Growing up in Yorkshire in the early 19th century, the expectations placed upon the Brontë sisters differed wildly from those carried by their brother, Branwell. The strong emotions and passions expressed by the characters in the Brontës’ novels were, at the time, thought to be the preserve of men, and Charlotte, Emily and Anne famously wrote under male pseudonyms.

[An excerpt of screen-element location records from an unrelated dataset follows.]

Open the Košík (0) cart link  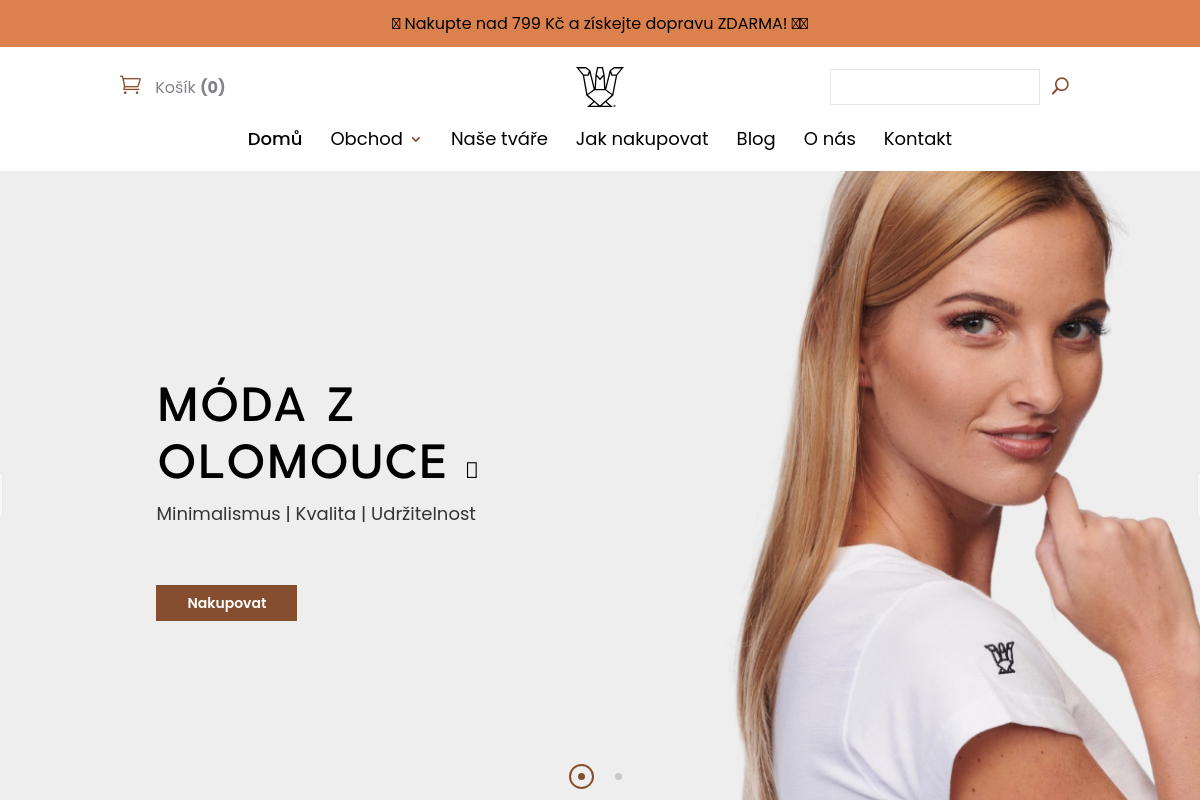(x=190, y=87)
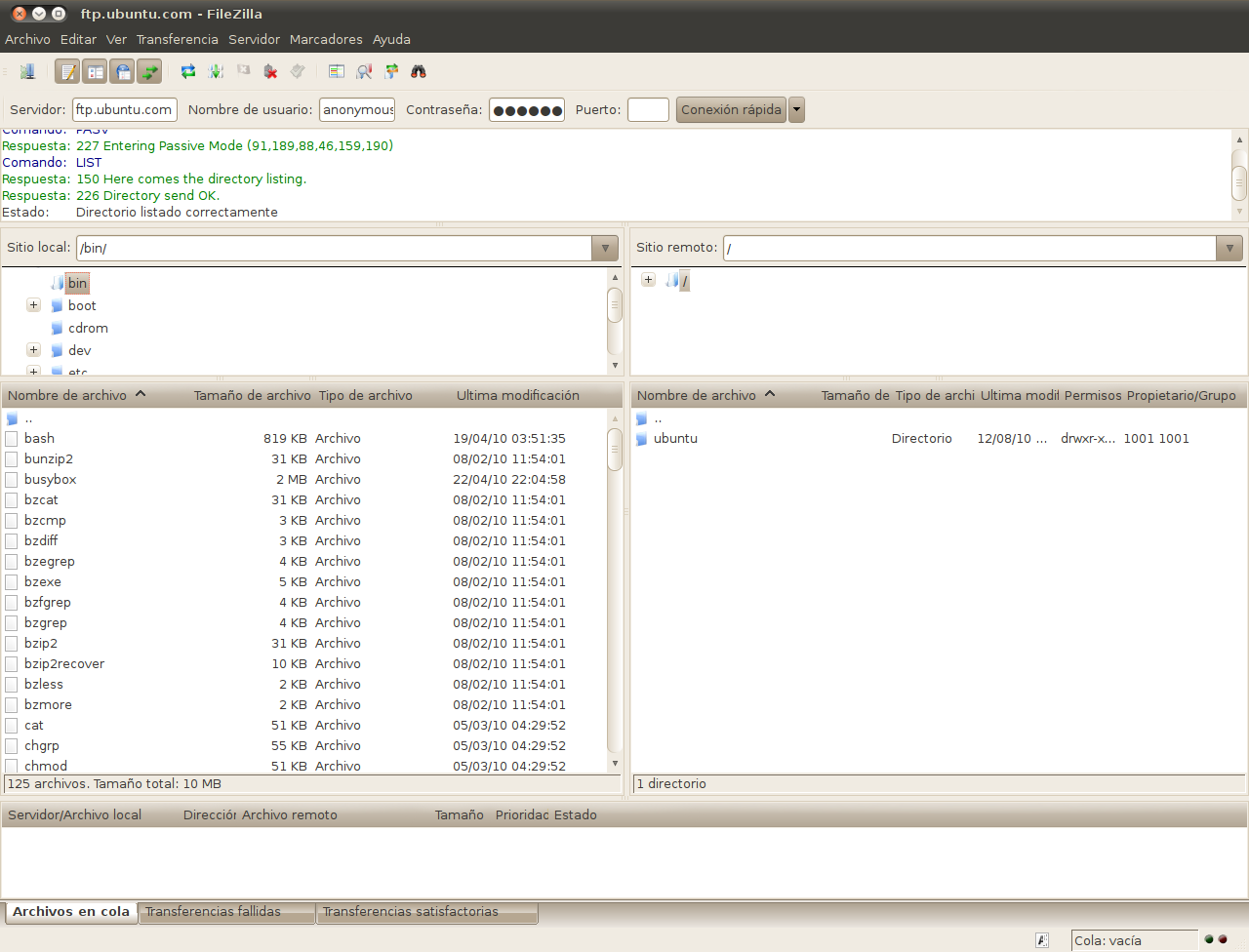Click the local file list vertical scrollbar
The height and width of the screenshot is (952, 1249).
tap(615, 585)
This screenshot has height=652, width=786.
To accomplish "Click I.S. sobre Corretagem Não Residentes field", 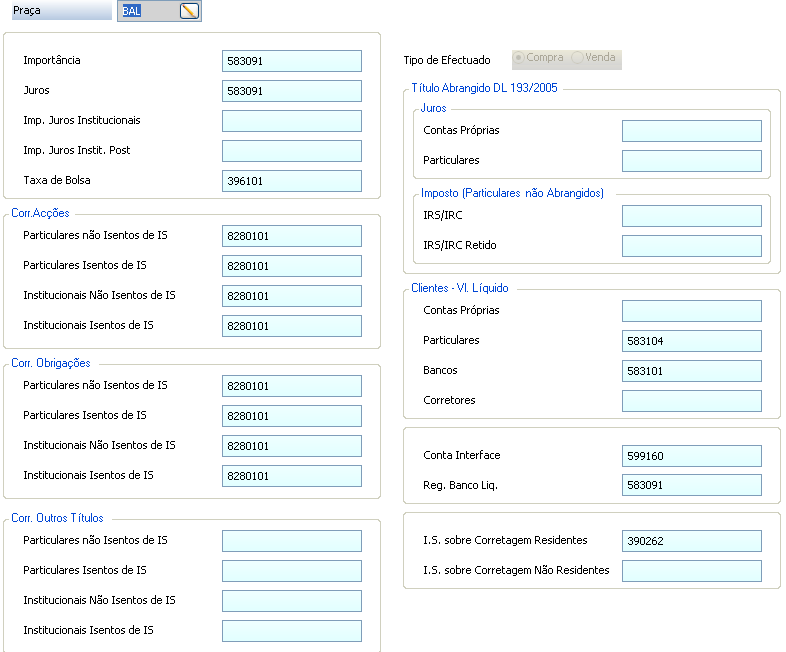I will (x=692, y=571).
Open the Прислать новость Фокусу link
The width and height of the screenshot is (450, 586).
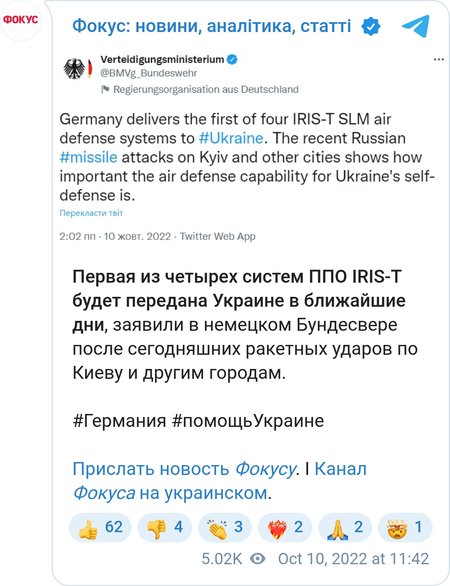point(184,469)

How can the experiences of the Brontës inform the debate over gender expectations in society today? Join firebrand feminist, Germaine Greer, and award-winning journalist, Boyd Tonkin, to explore how the siblings confounded the expectations of their time and examine whether or not progress has been made in the years since they created their famous works.

About The Speaker

Germaine Greer

Firebrand feminist Germaine Greer has been one of the world’s most prominent academics for nearly fifty years. Works such as The Female Eunuch and appearances on television shows such as Have I Got News for You have earned her a place at the forefront of feminist thinking.

About The Host

Boyd Tonkin

Boyd Tonkin is an award-winning journalist who currently writes on literature and culture for The Financial Times, The Economist, Newsweek and The Spectator. He was previously Literary Editor and then Senior Writer at The Independent, where he re-founded the Independent Foreign Fiction Prize and judged the award for 15 years. He chaired the jury of the 2016 Man Booker International Prize, and now serves as the prize’s Special Adviser.